Frequently asked questions

How do I know for sure that nobody outside the class calls the method?
Do not guess — let the tools answer. Use your IDE's Find Usages / Find All References on the method and check where every caller lives. Then make the change and compile: the compiler will flag any caller you missed as an error, which is exactly the safety net this refactoring relies on. Be extra careful with reflection, dependency injection, serializers, and framework callbacks — those callers are invisible to the compiler, so search for the method's name as a string too.
Should my tests be allowed to call private methods?
Prefer not. A test that calls a private helper directly is gluing itself to an implementation detail — the very thing hiding is meant to free up. Test the private logic through the public method that uses it: order the biryani and taste it, rather than barging into the kitchen to inspect the masala. If a private helper feels so complex that it demands its own direct tests, that is often a sign it wants to be extracted into its own small class with its own public API.
What is the difference between private, protected, and internal — which should I pick?
Pick the most restrictive level that still serves every legitimate caller. private: only this class — the default choice for helpers. protected: this class and its subclasses — use only when an inheritor genuinely needs it. internal (C#): any code in the same assembly but nothing outside — perfect for helpers shared within one library. The rule of thumb is to start at private and loosen only when a real caller forces you to.
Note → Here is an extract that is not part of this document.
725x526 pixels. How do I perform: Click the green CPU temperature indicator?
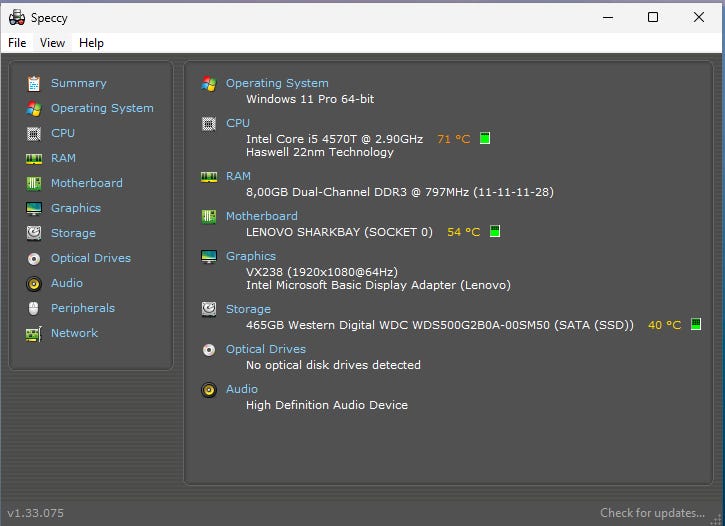click(485, 139)
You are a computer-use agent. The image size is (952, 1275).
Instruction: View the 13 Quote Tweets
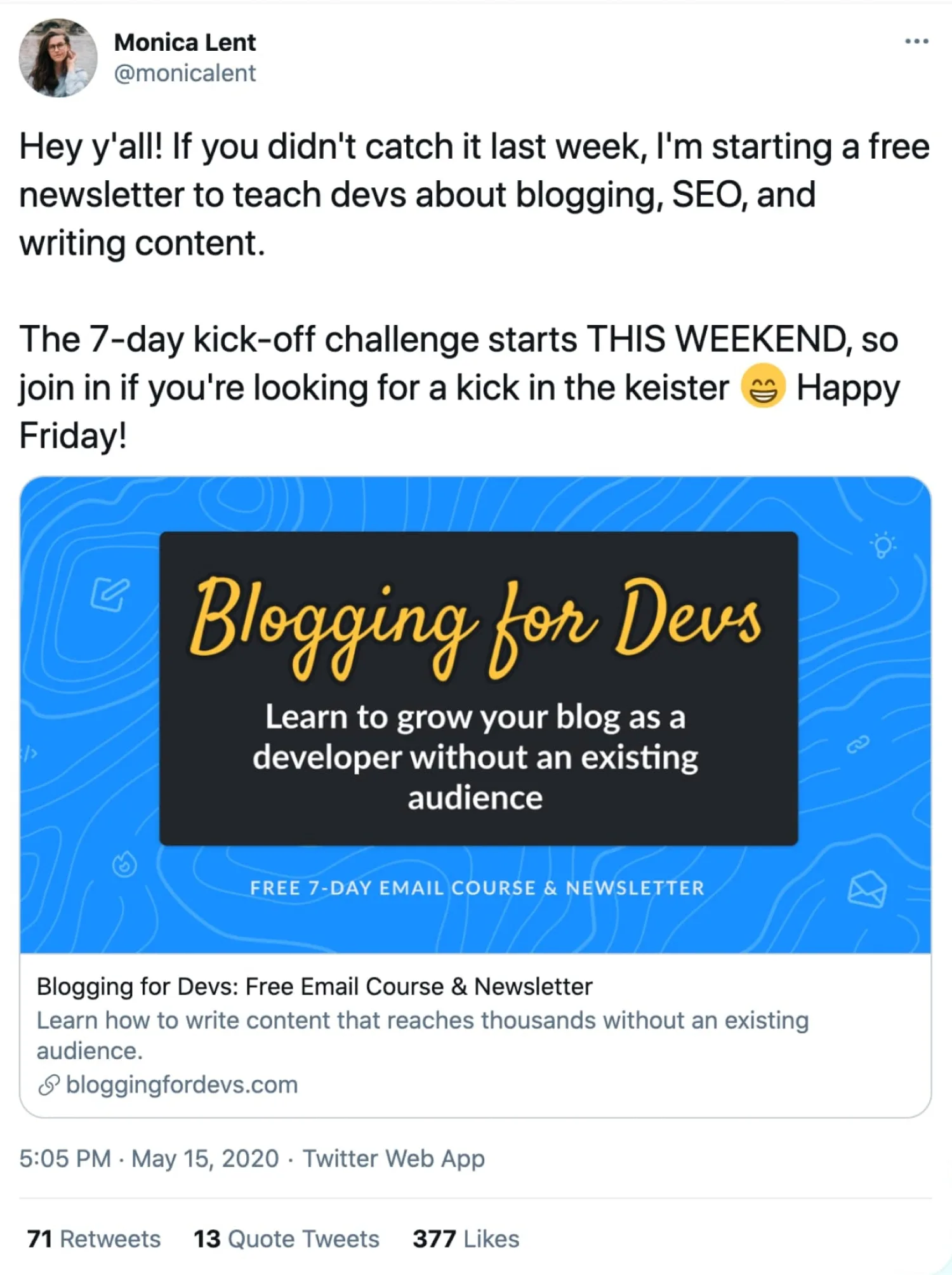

Is hiding a method a breaking change?
Inside your own application, no — the compiler checks every caller and your IDE updates nothing because nothing outside used it. On a published library, yes: any external code calling that method will fail to compile against the new version, so reducing visibility needs a major version bump and a migration note. This is exactly why keeping the public surface small from day one is so valuable — every method you expose today is a promise you must keep tomorrow.
My framework calls a method via reflection or dependency injection even though no code references it. Can I still hide it?
Sometimes not. Lifecycle hooks, serializer callbacks, DI-injected methods, and route handlers may be invoked by name or attribute at runtime, with zero compile-time references. Hiding them can break the app while still compiling cleanly. Before hiding, check the framework's requirements; many frameworks can call private members, but some cannot. When a method must stay public only for the framework, mark the intent clearly with comments or attributes so no human treats it as part of the real API.